#### Data section
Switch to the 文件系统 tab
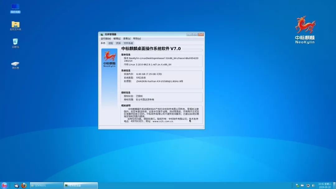Image resolution: width=336 pixels, height=189 pixels. click(x=128, y=43)
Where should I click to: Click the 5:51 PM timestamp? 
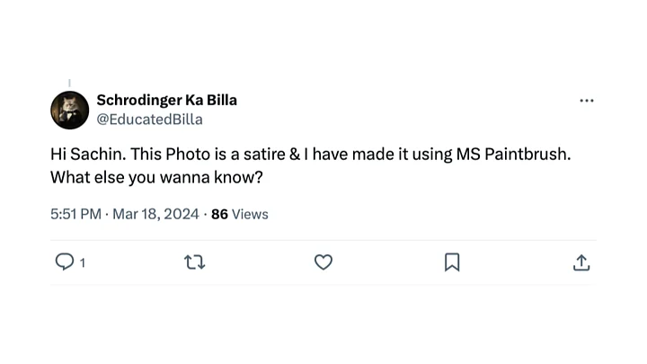point(75,214)
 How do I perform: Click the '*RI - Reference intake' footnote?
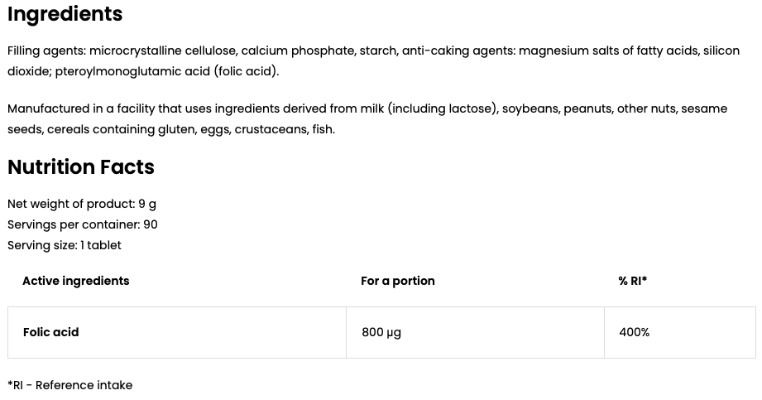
########
Exactly as written, restate the lines from the one that contains "Where should I" through the final line of the data, both ends included, but leave out the pictures.

## [Task result]
Where should I click to: Click the 5:51 PM timestamp? 
point(75,214)
 How do I perform: Click the '*RI - Reference intake' footnote?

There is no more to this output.